I am thirty-three. Technically, that is middle aged. Therefore, I will exercise my prerogative as a middle aged man and mutter on about my health problems. If you’re getting up to go, please close the door on your way out. I don’t want any drafts in here. Otherwise, pull up a chair and settle in.
I went to the allergist today (beware the proliferation of medical specialists, my other newly middle aged friends tell me) who poked me with a bunch of tiny needles designed to make my arms itch and then told me not to scratch anywhere. Then she left the room for fifteen minutes and came back to see which pinpricks in my arm had turned into angry welts. All allergists must all be a little bit sadistic, I’ve decided.

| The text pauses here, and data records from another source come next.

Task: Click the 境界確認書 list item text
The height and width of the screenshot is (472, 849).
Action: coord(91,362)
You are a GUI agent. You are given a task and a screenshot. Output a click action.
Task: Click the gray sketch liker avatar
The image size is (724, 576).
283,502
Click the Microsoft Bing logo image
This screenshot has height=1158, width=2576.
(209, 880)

Turns out I am not allergic to cats and dogs (yay pets), but that I am highly allergic to dust mites. And apparently, says my allergist, I have been keeping a few hundred million dust mites as pets in my own home. Just to up the gross out factor, she told me I’m not allergic to the mites themselves, but to their poop and scattered dead body parts. See above for my comment about allergists and sadism. To up your gross-out factor I will tell you that dust mites live on dead human skin cells, and that they are technically arachnids. So, my bedroom is inhabited by millions of tiny flesh-eating spiders. You may remember how much I love spiders.

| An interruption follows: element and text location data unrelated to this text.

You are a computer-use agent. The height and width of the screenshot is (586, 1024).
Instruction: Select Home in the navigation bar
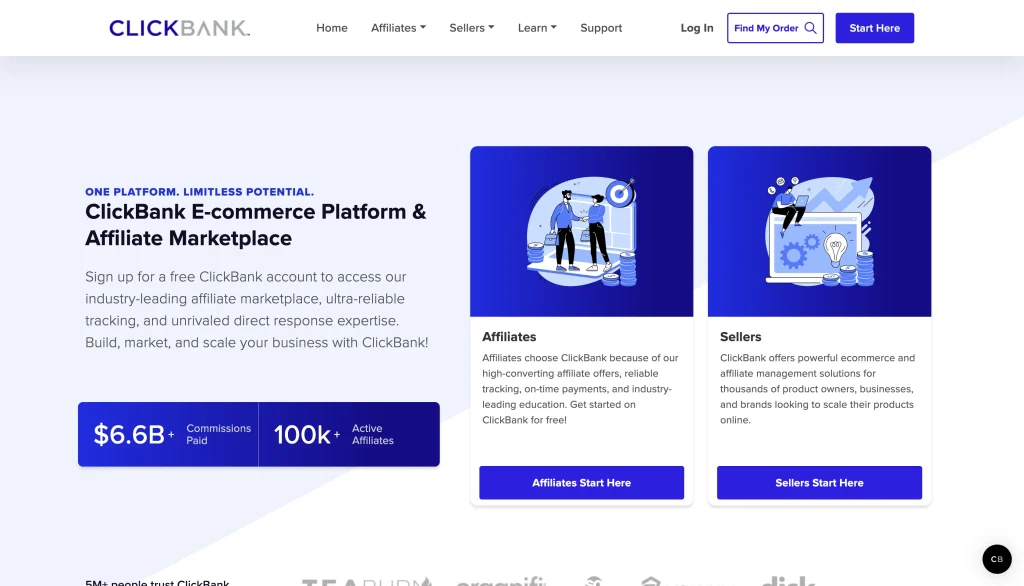(332, 28)
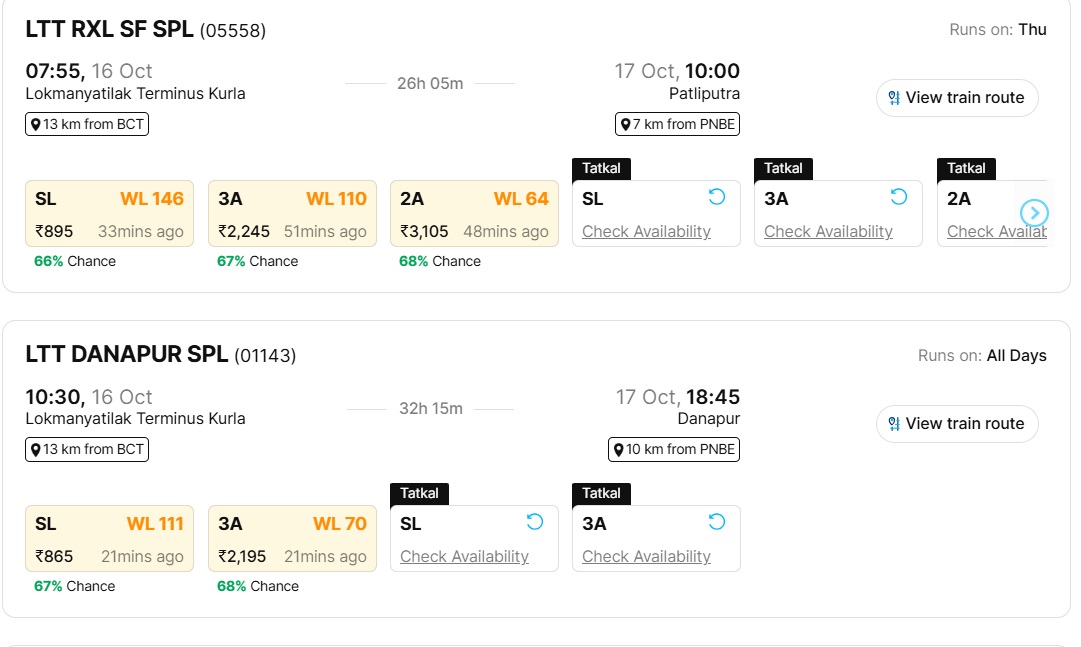1081x647 pixels.
Task: Select the 2A WL 64 fare card
Action: 474,212
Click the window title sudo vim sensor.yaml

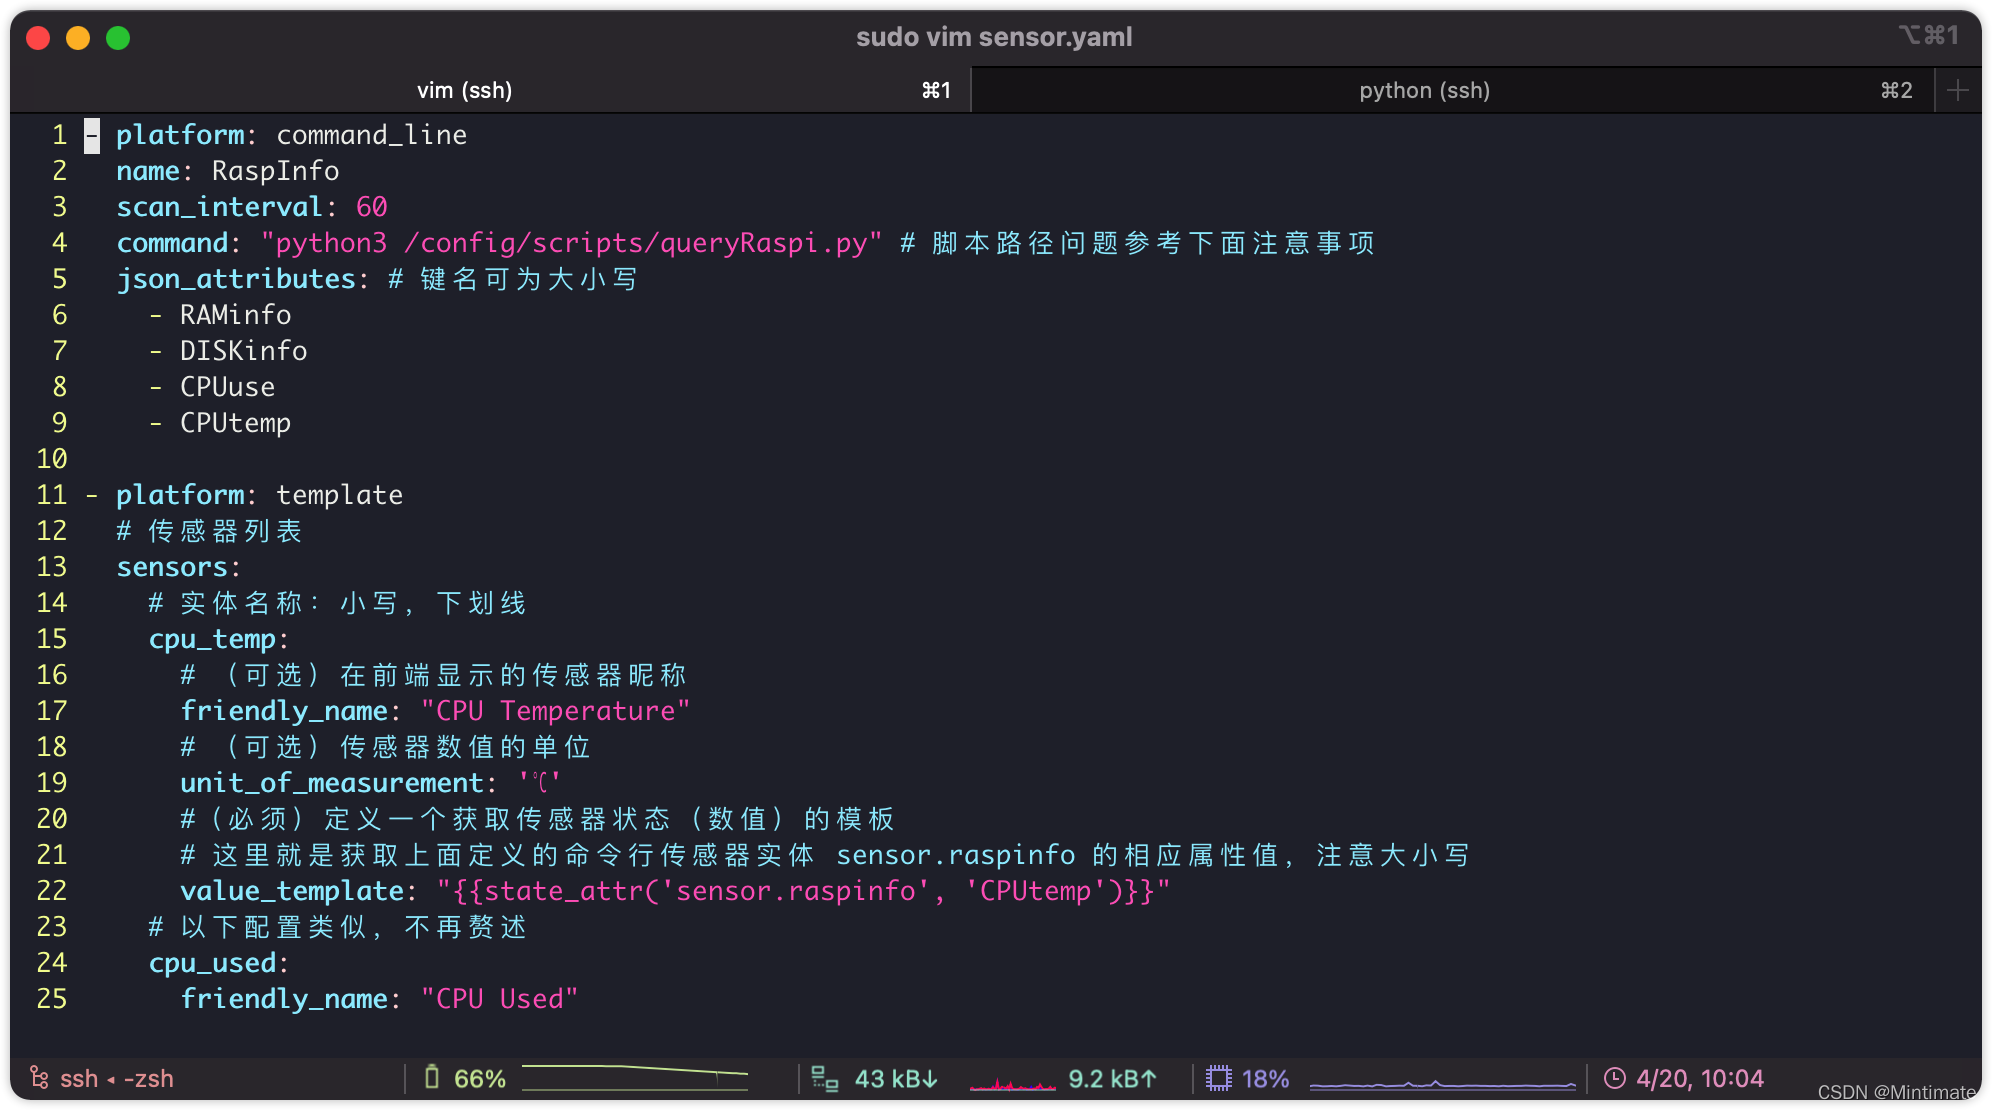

I grabbed a pamphlet on my way out which described how to make your bedroom a less hospitable place for mites. If you took this list and reversed all the items on it, you’d get an uncanny description of my bedroom:
- Use allergen resistant pillows and bedding.

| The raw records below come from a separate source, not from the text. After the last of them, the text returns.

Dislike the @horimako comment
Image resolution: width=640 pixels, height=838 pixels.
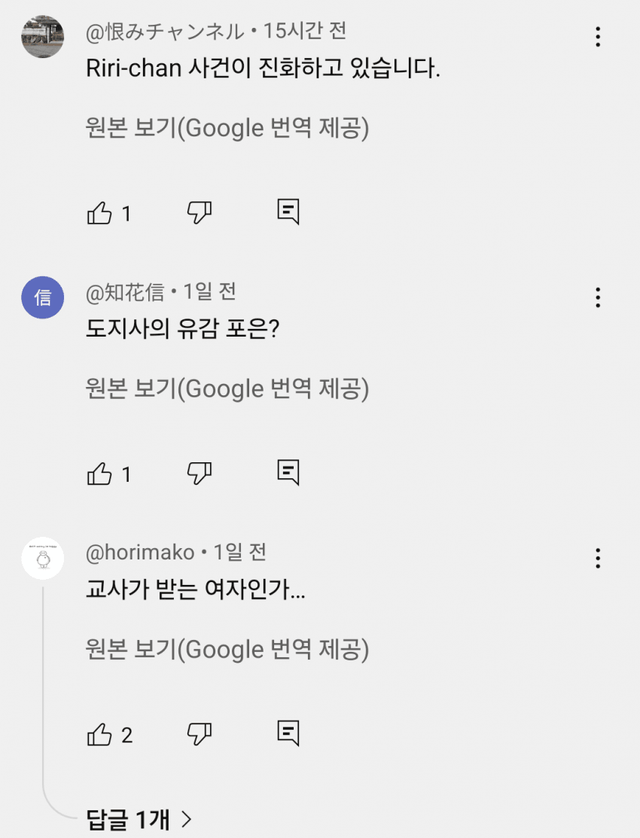point(199,733)
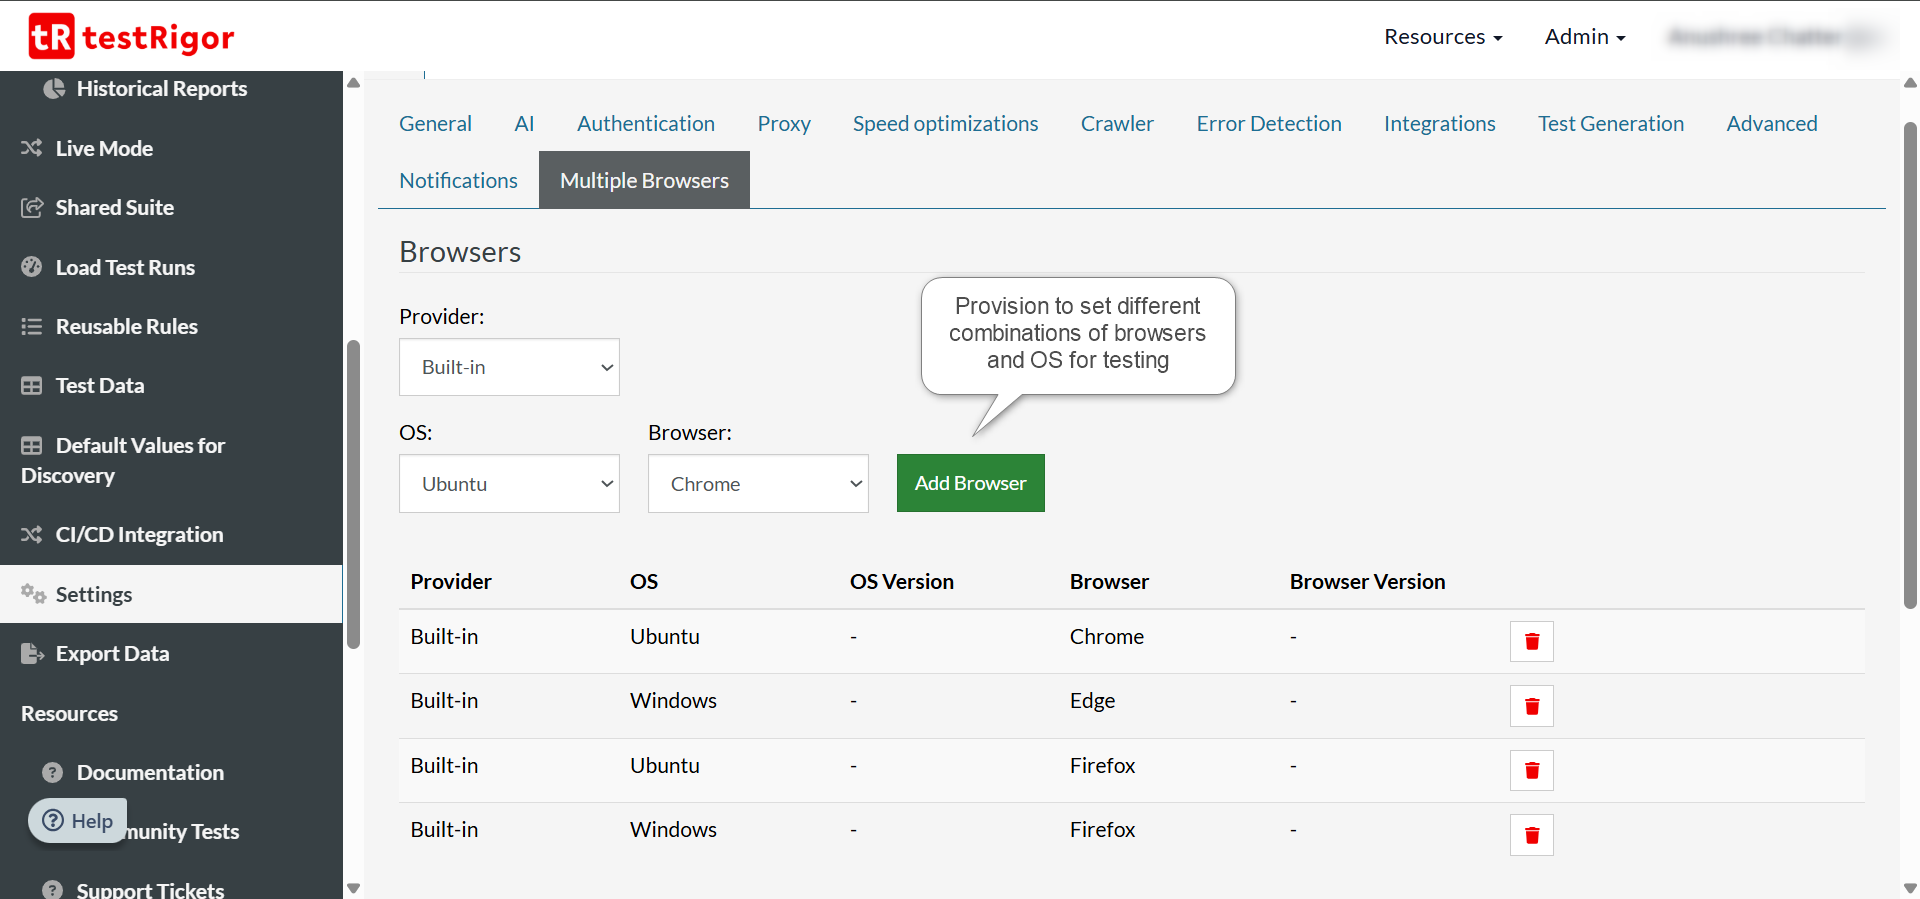1920x899 pixels.
Task: Switch to the Error Detection tab
Action: pos(1268,124)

- Avoid having throw rugs in your bedroom.
- Be sure to keep the closet door closed.
- Remove any stuffed animals.
- Use plastic or wooden blinds instead of curtains.
- Use an air filter.
- Don’t keep too many books in your bedroom.
Unbeknownst to me, I have been creating a paradise for my arch enemy, the dust mite. Time to go drop a ton of cash on things to fix my newly diagnosed chronic medical condition. Is this the story of adulthood? Do we just have this experience more and more often as we age?